** DATA IN THIS EXERCISE follows **

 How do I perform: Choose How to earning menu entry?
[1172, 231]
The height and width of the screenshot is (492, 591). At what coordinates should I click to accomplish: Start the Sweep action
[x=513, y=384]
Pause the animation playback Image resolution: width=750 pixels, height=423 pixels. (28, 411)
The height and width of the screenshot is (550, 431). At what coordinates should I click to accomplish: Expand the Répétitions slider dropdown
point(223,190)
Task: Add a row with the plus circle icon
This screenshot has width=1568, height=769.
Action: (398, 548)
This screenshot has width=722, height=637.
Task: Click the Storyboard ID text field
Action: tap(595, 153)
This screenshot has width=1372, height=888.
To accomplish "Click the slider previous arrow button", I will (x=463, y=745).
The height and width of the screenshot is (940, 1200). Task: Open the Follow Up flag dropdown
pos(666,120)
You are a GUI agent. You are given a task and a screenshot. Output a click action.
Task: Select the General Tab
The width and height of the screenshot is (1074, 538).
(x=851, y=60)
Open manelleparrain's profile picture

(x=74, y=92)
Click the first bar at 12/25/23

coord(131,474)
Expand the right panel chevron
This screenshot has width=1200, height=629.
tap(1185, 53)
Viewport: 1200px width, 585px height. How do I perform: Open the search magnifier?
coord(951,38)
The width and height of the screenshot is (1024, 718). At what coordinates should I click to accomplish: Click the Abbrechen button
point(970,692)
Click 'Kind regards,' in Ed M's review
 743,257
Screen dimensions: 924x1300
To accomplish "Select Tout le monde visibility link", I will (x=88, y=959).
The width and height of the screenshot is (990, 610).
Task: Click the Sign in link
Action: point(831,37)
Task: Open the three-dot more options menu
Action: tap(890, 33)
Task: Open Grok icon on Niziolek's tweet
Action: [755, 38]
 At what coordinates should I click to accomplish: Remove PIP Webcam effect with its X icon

** End of DATA IN THIS EXERCISE **

◆ THE PROBLEM:
In the entries above, which lines hold the string "with"? Report all of them.

◆ ANSWER:
Task: Add a row with the plus circle icon
 At what coordinates should I click to accomplish: Remove PIP Webcam effect with its X icon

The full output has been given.